Я, не раздеваясь, лег на маленький диванчик, на котором можно было поместиться только в скрюченной позе, и потушил настольную лампу. Хлобыстнуть, что ли, стакан водки, чтобы заснуть? Уже половина второго…
В тот вечер было так же душно и серо, как сегодня. Мы бодро топали по затихающему городу в мою однокомнатную «хрущевку», и я распылялся крылатыми притчами своего учителя о творческом расцвете гения. По его словам, расцвет художника приходится на возраст от тридцати двух до тридцати восьми лет. «И если в этот промежуток времени ничего не создашь, — добавлял я, — то в сорок, милая, ловить уже нечего. Если бы Гоген ушел из дома не в тридцать пять, а четырьмя годами позже, то мир бы уже никогда не увидел его великолепных картин».

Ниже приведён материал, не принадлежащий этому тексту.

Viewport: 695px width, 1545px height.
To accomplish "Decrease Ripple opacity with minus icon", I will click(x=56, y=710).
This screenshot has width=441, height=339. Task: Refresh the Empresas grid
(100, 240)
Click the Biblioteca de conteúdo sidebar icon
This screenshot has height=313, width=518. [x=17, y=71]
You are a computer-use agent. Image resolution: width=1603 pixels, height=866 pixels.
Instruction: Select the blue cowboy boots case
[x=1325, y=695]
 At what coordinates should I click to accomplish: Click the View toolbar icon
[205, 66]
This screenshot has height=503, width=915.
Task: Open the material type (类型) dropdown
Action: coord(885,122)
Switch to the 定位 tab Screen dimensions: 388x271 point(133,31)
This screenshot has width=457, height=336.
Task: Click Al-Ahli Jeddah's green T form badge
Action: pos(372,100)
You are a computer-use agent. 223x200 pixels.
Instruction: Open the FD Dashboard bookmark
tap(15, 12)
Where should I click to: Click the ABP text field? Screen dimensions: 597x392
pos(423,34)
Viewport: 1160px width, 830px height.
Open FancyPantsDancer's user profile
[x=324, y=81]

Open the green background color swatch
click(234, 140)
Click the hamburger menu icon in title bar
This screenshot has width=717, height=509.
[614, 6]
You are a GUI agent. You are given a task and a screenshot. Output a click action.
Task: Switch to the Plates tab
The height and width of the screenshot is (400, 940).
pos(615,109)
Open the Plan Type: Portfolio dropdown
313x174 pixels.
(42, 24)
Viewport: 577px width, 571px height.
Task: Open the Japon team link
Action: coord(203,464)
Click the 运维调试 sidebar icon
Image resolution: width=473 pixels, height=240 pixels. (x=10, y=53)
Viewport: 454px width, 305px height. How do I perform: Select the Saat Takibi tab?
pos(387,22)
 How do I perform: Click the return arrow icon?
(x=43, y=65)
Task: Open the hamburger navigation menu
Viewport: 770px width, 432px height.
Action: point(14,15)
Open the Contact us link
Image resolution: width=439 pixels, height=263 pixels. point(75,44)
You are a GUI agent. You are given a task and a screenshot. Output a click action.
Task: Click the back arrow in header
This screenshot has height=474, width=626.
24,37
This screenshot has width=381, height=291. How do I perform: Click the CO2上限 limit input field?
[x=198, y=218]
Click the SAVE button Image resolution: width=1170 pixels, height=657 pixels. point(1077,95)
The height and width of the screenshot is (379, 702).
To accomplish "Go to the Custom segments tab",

Она слушала и кивала. Кивала и ни черта не понимала. Но все равно кивала, и я не мог определить: нравится мне такое послушное согласие или наоборот? В тот вечер на меня напало небывалое красноречие. А почему бы не потрепаться после стольких лет молчания у мольберта. До начала моего творческого расцвета оставалось целых восемь лет, а до возраста Гогена одиннадцать. За это время можно нарастить такую технику, какая и не снилась Рафаэлю. А техника — фундамент любого дома. Что касается фантазий и способностей ухватить образ — их отсутствием я не страдал никогда.
В тот вечер я сам поражался своему красноречию. Возможно, что в прошлой жизни я был ритором. Я заявлял, что выше искусства может быть только искусство. Я крыл последними словами Гегеля, который утверждал, что философия несомненно важнее искусства. Но философия находится всего лишь на плебейски умозрительном уровне, потому что требует слов, а там, за облаками, восприятие происходит через символы и образы, на которые открывает глаза прекрасное. Я наголову разбил Гете, полагавшего, что религия значительно выше искусства. Но к религии допускаются все, а к искусству избранные. «Ведь быть талантливым — значит понять те законы, по которым творился этот мир, — кричал я на всю улицу, — а быть гением значит творить собственные законы!»
Кажется, я прошелся ещё по Аристотелю, Дидро и Шеллингу. И, разумеется, всех их смешал с бульварной пылью. Зато обласкал старика Канта, который, как и я, полагал, что гении существуют только в искусстве. Закончил я все это выводом, что выше художников могут быть только боги. Но и подобная наглость не возмутила мою собеседницу. Она так же послушно кивнула, и после этого я замолчал надолго.
Однако у самого подъезда, когда я предложил ей послушать Вивальди, голос мой как-то странно дрогнул, и она не могла не догадаться, что Вивальди — всего лишь гнусный повод, чтобы заманить её в дом. Она так же послушно кивнула и жеманно отвела глаза.
Пожалуй, не нужно было приплетать сюда Вивальди. Зачем великих впутывать в свои мелкие похотливые делишки? Между низменным и высоким всегда должна стоять четкая и жесткая граница. Теперь я это понимаю. А понимал ли тогда? Честно говоря, не помню, но зато на всю жизнь запомнил, как екнуло в груди сердце, когда мы переступили порог моего жилища. Почему-то стало грустно, и я весь вечер не мог понять причину этой грусти.
Я ставил Корелли, Вивальди, Телемана, и она слушала с завидным вниманием. Я показывал свои работы, и она закатывала глаза. Я выбалтывал свои замыслы, о которых не рассказывал даже мастеру, — что мечтаю научиться рисовать во сне и тем самым пойти дальше тех итальяшек, царапающих что-то в подобном жанре. Ведь они воспроизводят всего лишь клочки воспоминаний из своих ночных блужданий. Я же собираюсь писать точную потустороннюю явь. Она распахивала ресницы и долго с изумлением смотрела в глаза.